• [Excerpted passage]
• • • • • • •

Then, you carefully slide the top spoon under the quenelle and slide it into the frying oil. Or, you can use your hands. The only thing I would recommend is to work the shape by gently smoothing the mound of falafel mix on one spoon and then gently slide the other spoon underneath the mound to transfer it, then gently finish shaping it with the now empty spoon.
This way, the transferring action itself will help to shape the quenelles, instead of just pressing away at the mound, which can make the patty too dense.
Herbs and Spices For Falafel
Some recipes use a ton of fresh cilantro. I love cilantro but if you are one of those persons who hates cilantro, there is no rule that you must use it. Also, lots of fresh herb will tend to over-power the chickpea taste. A good alternative is to use curly leaf parsley milder and sweeter taste and Italian parsley for a slightly sharper taste.

• • • • • • •

• [Given material]
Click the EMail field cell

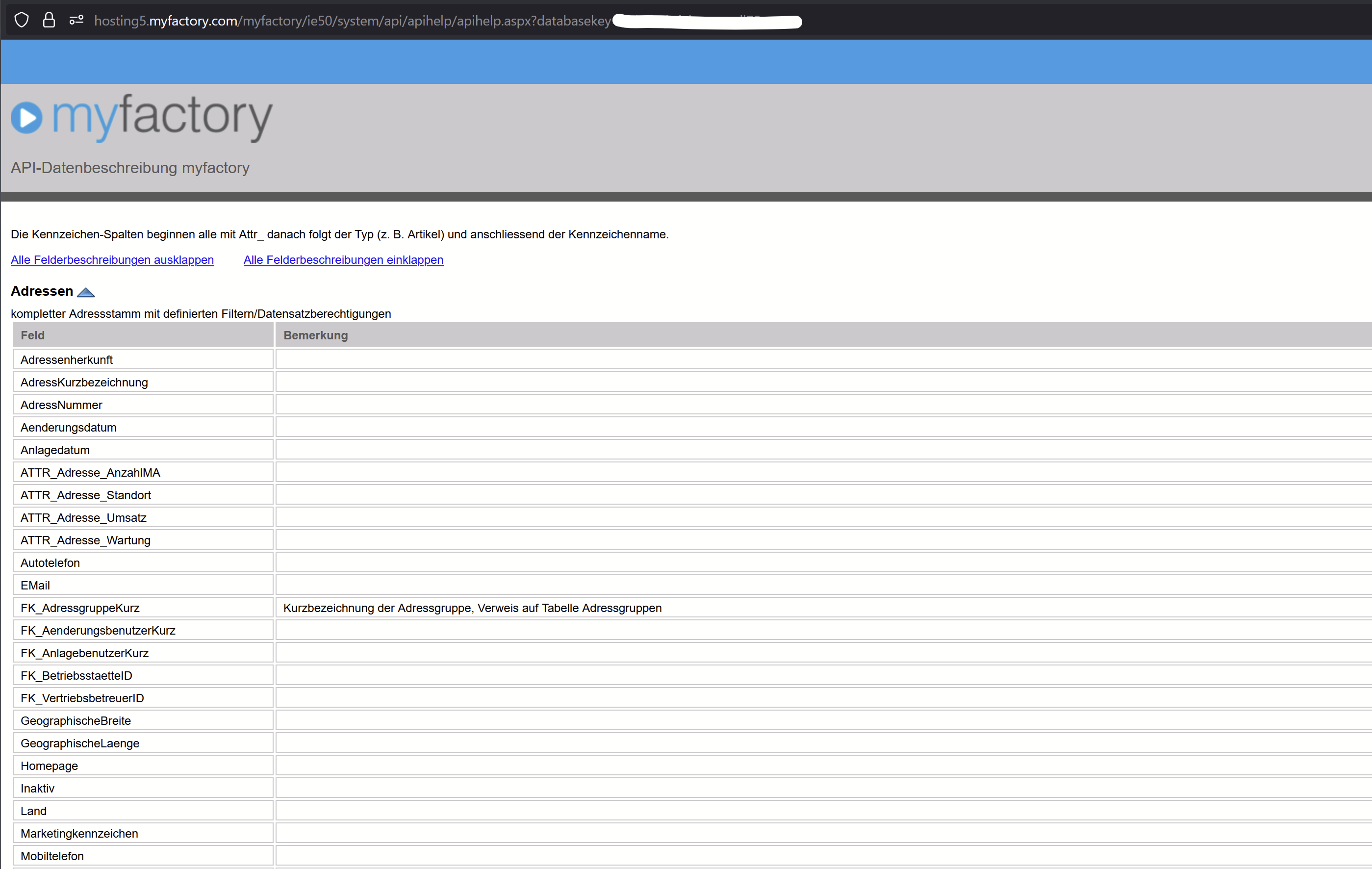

• • • • • • •

• [Exercise requirements]
A. Can you repeat the falafel passage between "Then, you carefully" and "now empty spoon.", inclusive?
B. Would you carry on the falafel passage from the point where it stops?
None of the lines have anything to do with the falafel passage.

• [Answers to the problems]
A.
Then, you carefully slide the top spoon under the quenelle and slide it into the frying oil. Or, you can use your hands. The only thing I would recommend is to work the shape by gently smoothing the mound of falafel mix on one spoon and then gently slide the other spoon underneath the mound to transfer it, then gently finish shaping it with the now empty spoon.

B.
Alternatively, you can use a little ground coriander seed instead of the fresh cilantro. Or, you can make up your own recipe, putting in all sorts of flavors. Coriander seed gives a nice lemony overtone to any dish, but don’t overdo this one either.
Cumin is usually used in falafel but be sparing. I like to use less of the dried spices and more fresh herb. I think it gives a cleaner flavor. Too much cumin can be overpowering and it is one of those spices that people tend to be too heavy-handed with, in my opinion.
Speaking of cumin, it is also used in Mexican cuisine, so why not a Mexican-inspired falafel with some chiles included?
Another thing I would not recommend is loading the falafel with lots of turmeric, which will give it a muddy, musty taste. A bit of turmeric is great for color, but if you use it, be sparing.
For some reason, many people seem to think you have to load anything Middle Eastern with turmeric, and it is an overwhelming flavor. For falafel, you don’t need any turmeric is you don’t want to use it.
Another thing that will keep your falafel held together, beside flour, is a bit of sesame tahini in the mix (see also Can You Make Homemade Tahini?). Tahini is used to make a classic accompanying sauce but you can use it in the mix as well. It gives a bit of nutty flavor but too much will make it bitter.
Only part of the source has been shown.